EXERCISE GOAL:
Copy out the listing line by line, adding 55 to every x and y coordinate in the click answers while leaving all other lines unchanged. Leave the picture out.

:: PROVIDED ENTRIES ::

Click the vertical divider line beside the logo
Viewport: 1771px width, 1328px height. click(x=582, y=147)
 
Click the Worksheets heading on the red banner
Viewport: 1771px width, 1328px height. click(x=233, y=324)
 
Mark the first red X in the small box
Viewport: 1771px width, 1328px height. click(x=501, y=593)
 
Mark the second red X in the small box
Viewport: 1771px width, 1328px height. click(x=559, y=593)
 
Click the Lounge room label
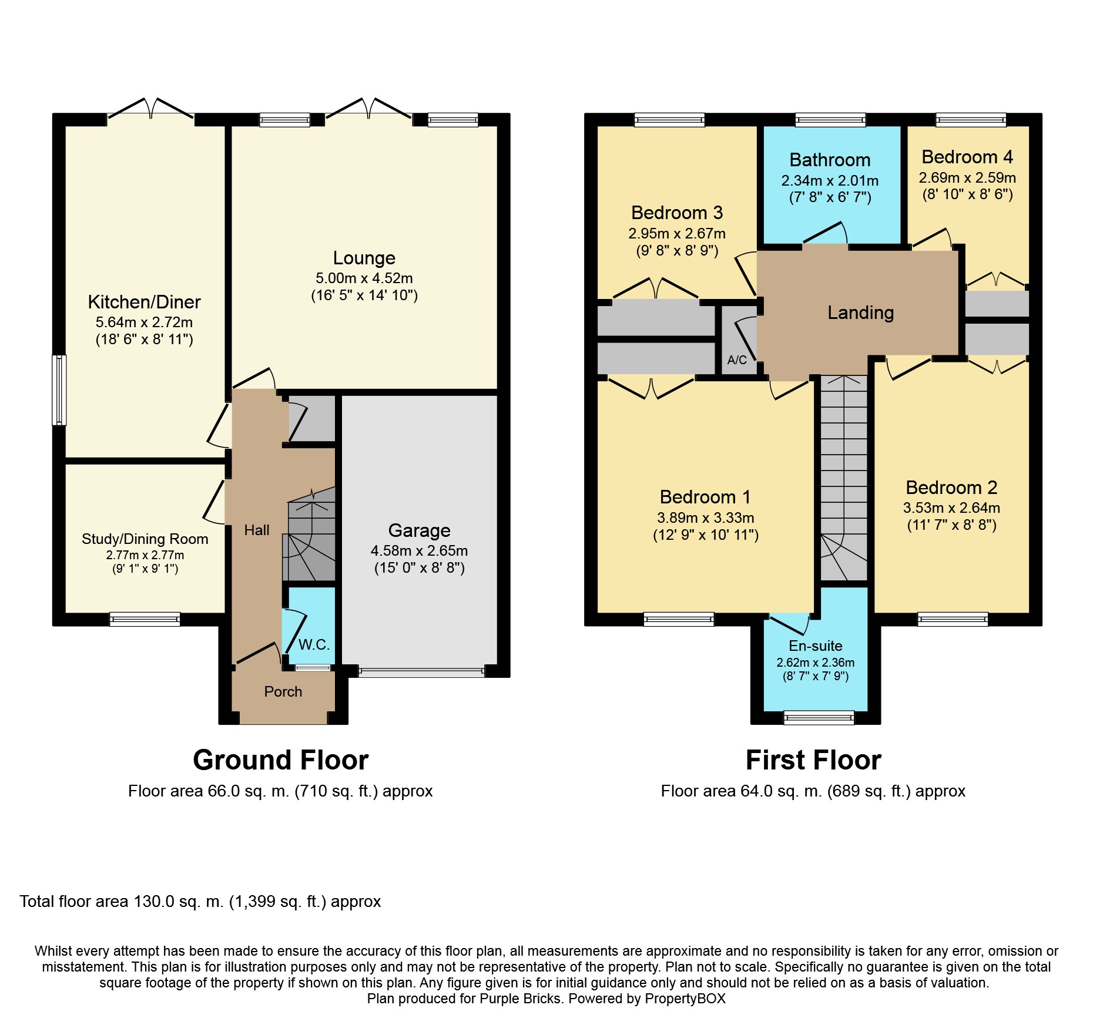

:::

ANSWER TO THIS EXERCISE:
Click the vertical divider line beside the logo
Viewport: 1771px width, 1328px height. click(x=637, y=202)
 
Click the Worksheets heading on the red banner
Viewport: 1771px width, 1328px height. click(x=288, y=379)
 
Mark the first red X in the small box
Viewport: 1771px width, 1328px height. click(x=556, y=648)
 
Mark the second red X in the small box
Viewport: 1771px width, 1328px height. click(x=614, y=648)
 
Click the Lounge room label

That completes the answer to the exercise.